→ **Exercise requirements**:
In the passage on ancestral naming below, swap "readers" for "listeners" and write out the part starting at "Rasaq Malik Gbolahan: Sturge" and ending at "your ancestral heritage?".

:: Extract

Rasaq Malik Gbolahan: Sturge Town offers the readers a poignant reminder of the place of ancestral names. There is a return to naming, to the acknowledgment of the living and the dead. I think about names like Nyame and Nyankopon, and the space they occupy in enhancing the readers’ understanding of your ancestral background or tribal origin.
This art of naming also reminds me of Kofi Awoonor’s poetry embodying Ewe traditions and ancestral history through naming. In Kofi Awoonor’s “Songs of Sorrow,” the poet addresses ancestral figures such as Nyidevu, Kpeti, and Kove through Agosi. Names like Dzogbe Liza and Kpeti are deployed to lament the destruction that befell their household. What purpose does the art of naming serve in your poetry, and do you think it helps you connect more to your ancestral heritage?

::::
:: Listed records

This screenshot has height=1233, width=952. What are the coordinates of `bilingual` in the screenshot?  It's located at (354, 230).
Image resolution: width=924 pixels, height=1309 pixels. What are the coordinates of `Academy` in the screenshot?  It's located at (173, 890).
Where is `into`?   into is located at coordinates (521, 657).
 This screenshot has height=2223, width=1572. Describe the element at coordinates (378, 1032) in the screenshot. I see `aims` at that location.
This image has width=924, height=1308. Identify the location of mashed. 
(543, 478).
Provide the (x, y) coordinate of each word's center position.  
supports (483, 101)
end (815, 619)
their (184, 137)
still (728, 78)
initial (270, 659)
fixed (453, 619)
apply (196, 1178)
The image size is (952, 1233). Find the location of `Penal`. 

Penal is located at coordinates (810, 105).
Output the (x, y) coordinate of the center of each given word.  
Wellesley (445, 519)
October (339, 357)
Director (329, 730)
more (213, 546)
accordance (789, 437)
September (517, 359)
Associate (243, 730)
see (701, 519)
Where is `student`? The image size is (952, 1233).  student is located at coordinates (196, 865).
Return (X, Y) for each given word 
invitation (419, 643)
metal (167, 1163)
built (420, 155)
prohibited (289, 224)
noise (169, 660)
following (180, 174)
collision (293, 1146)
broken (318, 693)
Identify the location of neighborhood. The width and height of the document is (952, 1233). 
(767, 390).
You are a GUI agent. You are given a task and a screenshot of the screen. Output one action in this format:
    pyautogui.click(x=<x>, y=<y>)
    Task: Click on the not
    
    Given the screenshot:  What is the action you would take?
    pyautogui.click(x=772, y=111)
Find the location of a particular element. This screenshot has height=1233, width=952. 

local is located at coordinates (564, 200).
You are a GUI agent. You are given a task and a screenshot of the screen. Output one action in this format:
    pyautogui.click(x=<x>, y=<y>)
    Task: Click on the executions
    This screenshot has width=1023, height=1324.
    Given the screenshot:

::::

→ **Reply**:
Rasaq Malik Gbolahan: Sturge Town offers the listeners a poignant reminder of the place of ancestral names. There is a return to naming, to the acknowledgment of the living and the dead. I think about names like Nyame and Nyankopon, and the space they occupy in enhancing the listeners’ understanding of your ancestral background or tribal origin.
This art of naming also reminds me of Kofi Awoonor’s poetry embodying Ewe traditions and ancestral history through naming. In Kofi Awoonor’s “Songs of Sorrow,” the poet addresses ancestral figures such as Nyidevu, Kpeti, and Kove through Agosi. Names like Dzogbe Liza and Kpeti are deployed to lament the destruction that befell their household. What purpose does the art of naming serve in your poetry, and do you think it helps you connect more to your ancestral heritage?